══ Supplied entries ══

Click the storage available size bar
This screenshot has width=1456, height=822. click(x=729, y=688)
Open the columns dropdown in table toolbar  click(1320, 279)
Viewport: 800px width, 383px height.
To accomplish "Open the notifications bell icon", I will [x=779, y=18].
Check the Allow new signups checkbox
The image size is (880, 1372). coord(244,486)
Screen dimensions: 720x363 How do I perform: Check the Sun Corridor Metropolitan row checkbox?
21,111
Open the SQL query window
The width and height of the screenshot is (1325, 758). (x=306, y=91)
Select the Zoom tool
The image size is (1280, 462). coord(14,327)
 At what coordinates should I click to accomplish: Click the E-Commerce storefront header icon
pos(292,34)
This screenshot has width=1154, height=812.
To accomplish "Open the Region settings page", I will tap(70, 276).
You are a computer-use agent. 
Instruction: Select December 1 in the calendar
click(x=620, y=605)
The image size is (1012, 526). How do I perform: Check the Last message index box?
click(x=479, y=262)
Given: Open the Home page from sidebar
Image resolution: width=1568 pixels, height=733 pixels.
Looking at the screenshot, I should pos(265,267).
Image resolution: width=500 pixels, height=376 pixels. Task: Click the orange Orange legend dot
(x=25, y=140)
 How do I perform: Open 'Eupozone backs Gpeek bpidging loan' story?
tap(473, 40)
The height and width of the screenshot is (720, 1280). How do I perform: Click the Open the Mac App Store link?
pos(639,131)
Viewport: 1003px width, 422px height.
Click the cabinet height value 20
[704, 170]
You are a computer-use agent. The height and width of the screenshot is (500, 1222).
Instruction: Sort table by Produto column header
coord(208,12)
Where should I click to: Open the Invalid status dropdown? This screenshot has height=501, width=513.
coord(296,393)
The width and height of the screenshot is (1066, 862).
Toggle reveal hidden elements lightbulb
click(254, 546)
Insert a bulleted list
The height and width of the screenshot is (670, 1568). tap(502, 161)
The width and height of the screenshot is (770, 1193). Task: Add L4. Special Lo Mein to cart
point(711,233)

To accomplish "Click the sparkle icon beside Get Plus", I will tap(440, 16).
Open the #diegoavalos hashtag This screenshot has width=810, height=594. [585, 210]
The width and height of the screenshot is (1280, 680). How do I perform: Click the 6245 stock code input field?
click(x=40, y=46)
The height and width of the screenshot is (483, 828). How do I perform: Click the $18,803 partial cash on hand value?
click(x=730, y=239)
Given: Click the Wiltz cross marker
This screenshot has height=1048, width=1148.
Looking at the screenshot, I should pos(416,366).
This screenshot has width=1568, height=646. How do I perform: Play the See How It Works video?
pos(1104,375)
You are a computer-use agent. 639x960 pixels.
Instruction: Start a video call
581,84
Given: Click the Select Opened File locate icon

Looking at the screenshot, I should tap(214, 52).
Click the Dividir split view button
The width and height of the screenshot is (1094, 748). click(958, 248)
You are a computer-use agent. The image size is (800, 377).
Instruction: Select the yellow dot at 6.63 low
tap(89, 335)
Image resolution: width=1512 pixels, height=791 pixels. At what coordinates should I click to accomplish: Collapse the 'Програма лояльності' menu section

═══

**What you are asked to do**:
Scan the material for the string "Viewport". Copy each line where it appears.

**Answer space**:
Viewport: 800px width, 383px height.
Viewport: 1003px width, 422px height.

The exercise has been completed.